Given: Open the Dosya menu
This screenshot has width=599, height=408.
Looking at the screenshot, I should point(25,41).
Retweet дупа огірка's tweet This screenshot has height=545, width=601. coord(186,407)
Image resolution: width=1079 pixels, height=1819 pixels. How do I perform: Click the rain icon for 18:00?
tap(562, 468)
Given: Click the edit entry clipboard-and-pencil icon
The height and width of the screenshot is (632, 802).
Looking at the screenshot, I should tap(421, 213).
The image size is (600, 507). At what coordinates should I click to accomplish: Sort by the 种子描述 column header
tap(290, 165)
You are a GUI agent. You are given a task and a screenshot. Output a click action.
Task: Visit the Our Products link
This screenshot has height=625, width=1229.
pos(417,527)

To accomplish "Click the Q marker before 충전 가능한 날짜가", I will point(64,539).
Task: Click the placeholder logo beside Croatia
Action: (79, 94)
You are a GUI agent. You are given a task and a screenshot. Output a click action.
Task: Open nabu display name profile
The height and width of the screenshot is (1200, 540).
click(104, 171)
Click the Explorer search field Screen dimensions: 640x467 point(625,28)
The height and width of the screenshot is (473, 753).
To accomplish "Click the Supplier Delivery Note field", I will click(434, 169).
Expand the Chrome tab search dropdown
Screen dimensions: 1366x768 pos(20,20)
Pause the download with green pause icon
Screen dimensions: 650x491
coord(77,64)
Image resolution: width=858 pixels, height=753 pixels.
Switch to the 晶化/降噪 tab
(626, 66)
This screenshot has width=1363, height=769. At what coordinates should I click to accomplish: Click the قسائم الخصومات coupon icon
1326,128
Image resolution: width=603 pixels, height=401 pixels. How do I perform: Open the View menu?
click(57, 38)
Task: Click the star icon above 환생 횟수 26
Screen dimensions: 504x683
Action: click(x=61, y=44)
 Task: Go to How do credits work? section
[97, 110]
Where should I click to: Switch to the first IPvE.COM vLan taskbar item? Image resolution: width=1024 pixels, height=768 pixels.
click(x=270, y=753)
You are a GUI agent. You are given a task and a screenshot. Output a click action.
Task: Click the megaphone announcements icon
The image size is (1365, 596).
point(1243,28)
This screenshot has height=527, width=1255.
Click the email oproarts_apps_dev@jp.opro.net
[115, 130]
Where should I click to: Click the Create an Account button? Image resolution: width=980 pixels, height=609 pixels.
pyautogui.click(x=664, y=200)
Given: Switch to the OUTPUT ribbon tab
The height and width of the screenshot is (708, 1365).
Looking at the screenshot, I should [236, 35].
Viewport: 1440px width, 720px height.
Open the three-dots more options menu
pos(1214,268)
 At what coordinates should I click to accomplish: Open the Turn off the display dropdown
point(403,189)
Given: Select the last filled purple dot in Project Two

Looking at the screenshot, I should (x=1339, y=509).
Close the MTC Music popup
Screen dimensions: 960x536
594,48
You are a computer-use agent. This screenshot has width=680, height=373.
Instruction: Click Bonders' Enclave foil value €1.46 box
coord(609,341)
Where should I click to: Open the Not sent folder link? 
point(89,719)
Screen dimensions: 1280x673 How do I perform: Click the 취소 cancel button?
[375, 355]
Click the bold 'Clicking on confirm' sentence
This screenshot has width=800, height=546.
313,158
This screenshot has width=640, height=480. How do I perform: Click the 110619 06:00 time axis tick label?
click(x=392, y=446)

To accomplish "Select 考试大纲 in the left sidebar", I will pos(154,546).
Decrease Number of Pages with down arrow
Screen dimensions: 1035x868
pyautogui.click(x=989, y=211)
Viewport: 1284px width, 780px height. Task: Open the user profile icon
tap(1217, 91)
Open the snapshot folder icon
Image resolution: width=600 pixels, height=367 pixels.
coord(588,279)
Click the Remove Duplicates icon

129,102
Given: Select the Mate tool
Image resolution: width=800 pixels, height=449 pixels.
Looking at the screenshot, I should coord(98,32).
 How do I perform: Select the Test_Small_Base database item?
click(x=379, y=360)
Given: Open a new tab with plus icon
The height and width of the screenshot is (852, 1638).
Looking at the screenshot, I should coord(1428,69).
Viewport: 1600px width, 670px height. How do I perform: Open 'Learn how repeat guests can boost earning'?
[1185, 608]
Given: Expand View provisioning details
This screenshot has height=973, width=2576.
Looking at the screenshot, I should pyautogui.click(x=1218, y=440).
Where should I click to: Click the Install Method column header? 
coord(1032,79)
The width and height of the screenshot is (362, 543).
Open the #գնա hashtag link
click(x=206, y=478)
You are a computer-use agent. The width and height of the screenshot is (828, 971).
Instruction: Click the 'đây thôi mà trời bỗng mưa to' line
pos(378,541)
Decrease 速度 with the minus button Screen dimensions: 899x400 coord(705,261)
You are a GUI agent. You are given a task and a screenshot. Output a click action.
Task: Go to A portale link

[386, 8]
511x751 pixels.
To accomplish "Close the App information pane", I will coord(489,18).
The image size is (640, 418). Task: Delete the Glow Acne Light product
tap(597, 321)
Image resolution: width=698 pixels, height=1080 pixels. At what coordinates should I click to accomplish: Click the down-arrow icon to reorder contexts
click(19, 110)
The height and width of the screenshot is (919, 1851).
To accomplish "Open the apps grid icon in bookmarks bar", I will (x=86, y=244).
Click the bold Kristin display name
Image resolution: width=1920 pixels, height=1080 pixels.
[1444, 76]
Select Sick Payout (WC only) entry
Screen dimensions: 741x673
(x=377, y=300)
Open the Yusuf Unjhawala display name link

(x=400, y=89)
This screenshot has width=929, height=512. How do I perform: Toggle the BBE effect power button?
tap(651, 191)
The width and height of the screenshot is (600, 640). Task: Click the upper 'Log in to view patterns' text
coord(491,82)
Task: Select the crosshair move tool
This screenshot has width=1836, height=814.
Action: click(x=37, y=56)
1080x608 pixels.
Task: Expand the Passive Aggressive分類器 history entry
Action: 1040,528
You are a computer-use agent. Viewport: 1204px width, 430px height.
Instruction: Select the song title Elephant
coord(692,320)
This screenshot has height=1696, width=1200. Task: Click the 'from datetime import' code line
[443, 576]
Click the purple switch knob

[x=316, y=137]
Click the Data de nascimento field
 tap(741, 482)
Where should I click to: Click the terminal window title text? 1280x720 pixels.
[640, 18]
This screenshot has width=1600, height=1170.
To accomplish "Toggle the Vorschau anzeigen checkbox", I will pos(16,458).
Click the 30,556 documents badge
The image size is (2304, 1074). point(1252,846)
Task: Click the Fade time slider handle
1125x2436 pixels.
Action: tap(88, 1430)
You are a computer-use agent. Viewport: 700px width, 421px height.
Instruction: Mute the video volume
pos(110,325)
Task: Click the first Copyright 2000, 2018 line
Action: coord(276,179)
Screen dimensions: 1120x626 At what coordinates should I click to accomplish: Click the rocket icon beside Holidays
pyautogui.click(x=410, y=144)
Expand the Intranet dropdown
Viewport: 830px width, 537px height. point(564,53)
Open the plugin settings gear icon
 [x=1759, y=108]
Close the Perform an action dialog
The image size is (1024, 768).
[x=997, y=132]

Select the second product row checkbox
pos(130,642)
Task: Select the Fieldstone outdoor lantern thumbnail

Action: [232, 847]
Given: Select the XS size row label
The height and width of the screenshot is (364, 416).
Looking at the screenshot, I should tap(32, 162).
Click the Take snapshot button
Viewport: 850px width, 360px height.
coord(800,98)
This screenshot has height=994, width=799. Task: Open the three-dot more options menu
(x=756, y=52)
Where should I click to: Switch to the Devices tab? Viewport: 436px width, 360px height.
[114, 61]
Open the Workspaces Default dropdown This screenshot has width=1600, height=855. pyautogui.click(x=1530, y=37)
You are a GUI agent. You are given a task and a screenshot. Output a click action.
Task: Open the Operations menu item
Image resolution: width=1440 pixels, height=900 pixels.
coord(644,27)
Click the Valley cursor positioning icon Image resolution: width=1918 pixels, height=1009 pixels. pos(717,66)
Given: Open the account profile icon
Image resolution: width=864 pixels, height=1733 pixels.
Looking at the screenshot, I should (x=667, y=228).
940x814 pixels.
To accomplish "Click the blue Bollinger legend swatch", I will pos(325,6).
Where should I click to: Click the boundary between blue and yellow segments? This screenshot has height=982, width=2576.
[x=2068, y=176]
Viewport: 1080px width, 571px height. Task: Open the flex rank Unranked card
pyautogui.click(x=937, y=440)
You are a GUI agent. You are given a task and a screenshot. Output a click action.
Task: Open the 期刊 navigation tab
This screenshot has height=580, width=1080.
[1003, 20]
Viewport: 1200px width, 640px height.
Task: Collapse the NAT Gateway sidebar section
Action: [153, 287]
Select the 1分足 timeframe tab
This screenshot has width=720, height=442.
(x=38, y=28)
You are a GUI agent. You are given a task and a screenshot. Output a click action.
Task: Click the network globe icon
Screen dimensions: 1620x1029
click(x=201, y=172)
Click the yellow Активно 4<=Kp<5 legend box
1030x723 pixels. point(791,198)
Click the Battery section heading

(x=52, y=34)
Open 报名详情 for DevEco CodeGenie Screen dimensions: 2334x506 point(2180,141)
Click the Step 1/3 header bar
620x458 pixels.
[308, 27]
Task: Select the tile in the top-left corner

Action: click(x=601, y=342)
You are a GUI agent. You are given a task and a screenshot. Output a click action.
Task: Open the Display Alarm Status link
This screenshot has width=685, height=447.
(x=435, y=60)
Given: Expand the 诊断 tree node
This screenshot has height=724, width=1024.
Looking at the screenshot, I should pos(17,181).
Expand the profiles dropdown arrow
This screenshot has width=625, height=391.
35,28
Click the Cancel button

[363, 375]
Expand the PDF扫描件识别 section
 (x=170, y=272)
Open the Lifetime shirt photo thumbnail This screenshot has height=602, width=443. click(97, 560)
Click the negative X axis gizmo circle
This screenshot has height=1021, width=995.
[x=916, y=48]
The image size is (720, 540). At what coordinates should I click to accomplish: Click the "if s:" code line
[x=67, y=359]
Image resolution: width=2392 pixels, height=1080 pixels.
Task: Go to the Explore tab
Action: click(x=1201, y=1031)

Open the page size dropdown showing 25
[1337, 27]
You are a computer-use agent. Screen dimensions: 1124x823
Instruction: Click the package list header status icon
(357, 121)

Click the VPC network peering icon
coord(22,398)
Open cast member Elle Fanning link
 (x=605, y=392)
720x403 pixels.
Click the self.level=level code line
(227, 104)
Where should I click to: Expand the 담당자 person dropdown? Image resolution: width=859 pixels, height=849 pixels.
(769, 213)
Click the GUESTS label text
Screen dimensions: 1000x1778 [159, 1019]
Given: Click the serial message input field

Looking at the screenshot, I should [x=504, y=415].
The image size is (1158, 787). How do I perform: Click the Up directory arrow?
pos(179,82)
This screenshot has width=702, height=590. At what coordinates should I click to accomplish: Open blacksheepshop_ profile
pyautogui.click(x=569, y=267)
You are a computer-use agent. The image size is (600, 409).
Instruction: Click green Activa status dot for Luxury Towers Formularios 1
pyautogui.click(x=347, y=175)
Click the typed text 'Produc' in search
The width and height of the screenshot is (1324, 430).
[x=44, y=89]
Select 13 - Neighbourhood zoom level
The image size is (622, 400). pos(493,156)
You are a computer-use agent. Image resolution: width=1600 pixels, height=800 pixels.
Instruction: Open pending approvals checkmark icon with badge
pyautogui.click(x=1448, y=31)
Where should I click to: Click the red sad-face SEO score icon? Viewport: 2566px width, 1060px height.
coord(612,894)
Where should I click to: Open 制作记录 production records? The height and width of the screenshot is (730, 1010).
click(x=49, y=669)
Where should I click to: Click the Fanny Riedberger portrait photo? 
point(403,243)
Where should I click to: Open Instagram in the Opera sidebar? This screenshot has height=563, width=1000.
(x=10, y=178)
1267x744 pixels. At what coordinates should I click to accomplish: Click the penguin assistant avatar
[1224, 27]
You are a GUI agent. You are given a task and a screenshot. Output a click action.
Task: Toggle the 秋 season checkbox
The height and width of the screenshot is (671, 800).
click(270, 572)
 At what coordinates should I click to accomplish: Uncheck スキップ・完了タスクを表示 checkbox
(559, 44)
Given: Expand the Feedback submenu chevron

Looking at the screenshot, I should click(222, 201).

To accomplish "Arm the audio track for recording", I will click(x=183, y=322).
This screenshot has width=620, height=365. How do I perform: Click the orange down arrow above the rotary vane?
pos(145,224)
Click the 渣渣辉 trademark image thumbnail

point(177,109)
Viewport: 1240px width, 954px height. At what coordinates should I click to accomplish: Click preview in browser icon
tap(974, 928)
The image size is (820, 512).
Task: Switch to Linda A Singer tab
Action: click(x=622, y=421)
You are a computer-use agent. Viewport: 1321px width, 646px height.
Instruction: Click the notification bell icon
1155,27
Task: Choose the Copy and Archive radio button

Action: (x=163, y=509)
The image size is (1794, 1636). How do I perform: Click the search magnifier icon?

......

### PROBLEM STATEMENT
Line by line, check the listing above for the string "tool" and say how many lines have it, giving the number alone.

### RESULT OF THIS EXERCISE
2